## Dataset entries

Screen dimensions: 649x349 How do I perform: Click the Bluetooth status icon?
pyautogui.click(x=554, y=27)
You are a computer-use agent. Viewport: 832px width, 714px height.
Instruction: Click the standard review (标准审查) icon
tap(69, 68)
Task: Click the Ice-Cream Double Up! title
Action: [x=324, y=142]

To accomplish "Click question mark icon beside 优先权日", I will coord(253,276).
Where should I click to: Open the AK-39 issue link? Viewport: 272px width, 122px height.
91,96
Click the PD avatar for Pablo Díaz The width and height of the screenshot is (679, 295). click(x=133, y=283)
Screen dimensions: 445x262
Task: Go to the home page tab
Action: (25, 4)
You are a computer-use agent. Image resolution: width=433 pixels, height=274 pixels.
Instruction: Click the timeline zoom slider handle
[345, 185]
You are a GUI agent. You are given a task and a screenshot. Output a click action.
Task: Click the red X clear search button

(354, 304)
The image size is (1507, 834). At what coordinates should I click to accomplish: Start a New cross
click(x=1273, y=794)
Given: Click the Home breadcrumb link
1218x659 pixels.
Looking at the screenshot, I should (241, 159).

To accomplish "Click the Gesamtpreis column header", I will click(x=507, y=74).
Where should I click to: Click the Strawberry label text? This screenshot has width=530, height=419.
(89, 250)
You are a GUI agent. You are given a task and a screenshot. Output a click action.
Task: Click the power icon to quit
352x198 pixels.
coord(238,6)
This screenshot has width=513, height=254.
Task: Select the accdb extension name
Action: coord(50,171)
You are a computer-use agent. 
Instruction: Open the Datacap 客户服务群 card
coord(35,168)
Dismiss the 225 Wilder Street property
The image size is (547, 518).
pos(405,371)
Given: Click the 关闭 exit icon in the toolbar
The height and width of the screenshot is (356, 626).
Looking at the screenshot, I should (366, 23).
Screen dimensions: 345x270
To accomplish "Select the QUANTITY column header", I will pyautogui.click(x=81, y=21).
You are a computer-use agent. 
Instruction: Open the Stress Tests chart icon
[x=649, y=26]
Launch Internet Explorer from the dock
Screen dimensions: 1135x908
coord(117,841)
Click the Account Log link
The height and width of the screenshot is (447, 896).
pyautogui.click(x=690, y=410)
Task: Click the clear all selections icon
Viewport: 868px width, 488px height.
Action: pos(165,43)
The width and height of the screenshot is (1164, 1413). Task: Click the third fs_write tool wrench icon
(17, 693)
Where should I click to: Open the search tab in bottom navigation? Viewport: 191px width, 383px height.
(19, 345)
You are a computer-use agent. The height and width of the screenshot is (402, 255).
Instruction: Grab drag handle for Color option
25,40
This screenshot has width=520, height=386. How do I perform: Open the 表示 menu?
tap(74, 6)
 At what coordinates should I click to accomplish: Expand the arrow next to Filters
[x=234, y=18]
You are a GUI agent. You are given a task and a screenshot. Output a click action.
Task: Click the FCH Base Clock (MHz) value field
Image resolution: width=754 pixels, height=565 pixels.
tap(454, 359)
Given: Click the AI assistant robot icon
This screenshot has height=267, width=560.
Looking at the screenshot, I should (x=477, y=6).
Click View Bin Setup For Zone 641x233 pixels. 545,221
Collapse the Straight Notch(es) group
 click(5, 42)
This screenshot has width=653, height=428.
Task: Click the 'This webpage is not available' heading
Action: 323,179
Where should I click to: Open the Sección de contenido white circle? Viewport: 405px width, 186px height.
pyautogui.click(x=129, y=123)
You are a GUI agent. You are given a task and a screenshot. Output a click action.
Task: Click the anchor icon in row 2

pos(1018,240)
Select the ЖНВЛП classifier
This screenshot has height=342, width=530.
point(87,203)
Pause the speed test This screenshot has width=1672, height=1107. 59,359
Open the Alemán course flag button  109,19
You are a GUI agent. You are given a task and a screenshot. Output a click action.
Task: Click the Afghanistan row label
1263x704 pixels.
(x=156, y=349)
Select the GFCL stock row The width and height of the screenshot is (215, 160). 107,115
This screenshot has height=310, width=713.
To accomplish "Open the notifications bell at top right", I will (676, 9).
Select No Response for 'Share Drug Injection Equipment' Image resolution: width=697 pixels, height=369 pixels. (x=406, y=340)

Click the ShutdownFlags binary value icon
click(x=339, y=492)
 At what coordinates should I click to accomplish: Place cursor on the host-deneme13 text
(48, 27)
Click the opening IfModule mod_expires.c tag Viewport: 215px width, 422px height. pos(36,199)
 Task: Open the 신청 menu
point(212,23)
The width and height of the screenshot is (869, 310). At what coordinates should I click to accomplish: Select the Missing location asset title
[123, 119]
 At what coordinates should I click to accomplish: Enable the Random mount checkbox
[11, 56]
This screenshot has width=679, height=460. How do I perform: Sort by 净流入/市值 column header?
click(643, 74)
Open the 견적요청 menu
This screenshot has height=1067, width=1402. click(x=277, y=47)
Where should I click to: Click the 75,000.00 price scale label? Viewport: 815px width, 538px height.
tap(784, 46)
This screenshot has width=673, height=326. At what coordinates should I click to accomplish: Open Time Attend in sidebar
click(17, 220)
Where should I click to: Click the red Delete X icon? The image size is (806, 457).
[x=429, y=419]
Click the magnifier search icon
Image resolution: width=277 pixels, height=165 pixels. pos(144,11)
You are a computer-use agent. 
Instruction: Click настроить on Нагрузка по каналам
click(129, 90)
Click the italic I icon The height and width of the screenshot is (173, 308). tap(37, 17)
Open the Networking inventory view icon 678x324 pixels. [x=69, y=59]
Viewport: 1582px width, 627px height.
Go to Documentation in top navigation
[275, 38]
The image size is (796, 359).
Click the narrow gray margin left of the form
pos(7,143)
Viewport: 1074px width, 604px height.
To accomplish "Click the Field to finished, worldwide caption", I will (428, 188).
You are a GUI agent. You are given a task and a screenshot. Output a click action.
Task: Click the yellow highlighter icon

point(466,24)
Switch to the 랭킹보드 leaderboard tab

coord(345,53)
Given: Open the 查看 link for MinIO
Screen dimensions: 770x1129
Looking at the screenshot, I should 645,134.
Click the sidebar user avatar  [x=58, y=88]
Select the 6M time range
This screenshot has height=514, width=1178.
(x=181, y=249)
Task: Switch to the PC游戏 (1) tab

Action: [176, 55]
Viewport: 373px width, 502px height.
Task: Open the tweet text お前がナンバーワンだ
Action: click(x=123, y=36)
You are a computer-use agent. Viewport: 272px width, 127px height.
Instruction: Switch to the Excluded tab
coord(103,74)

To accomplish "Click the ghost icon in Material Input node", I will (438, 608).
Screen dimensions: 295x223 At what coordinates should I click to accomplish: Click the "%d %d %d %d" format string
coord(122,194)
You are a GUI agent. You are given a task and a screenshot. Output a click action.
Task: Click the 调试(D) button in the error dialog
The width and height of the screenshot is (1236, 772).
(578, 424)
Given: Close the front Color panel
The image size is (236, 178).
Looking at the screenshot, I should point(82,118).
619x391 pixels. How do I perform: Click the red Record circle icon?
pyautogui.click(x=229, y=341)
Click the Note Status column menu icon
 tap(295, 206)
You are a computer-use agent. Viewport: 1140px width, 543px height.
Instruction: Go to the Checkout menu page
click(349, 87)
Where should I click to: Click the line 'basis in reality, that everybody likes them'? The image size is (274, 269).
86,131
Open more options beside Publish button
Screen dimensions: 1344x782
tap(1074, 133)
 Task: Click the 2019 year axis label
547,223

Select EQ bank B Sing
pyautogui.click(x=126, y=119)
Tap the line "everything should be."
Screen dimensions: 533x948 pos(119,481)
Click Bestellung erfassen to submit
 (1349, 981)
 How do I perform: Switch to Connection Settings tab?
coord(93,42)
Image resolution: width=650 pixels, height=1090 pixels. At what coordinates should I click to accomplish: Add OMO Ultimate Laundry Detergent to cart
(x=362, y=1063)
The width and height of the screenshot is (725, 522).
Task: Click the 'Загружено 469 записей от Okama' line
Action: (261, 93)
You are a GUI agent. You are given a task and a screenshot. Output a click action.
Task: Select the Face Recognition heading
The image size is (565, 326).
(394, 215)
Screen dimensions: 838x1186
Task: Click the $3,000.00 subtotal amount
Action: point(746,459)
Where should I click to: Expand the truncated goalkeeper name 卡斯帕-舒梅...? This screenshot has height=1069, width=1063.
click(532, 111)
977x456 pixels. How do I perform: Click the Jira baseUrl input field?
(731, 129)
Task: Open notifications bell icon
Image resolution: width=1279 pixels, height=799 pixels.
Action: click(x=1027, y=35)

## Your task
Copy out every line of the data in which the word "computer" is found.

## Task response
You are a computer-use agent. Viewport: 832px width, 714px height.
You are a computer-use agent. Image resolution: width=433 pixels, height=274 pixels.
You are a computer-use agent. 
You are a computer-use agent. 
You are a computer-use agent. The height and width of the screenshot is (402, 255).
You are a computer-use agent. 
You are a computer-use agent. Viewport: 272px width, 127px height.
You are a computer-use agent. Viewport: 1140px width, 543px height.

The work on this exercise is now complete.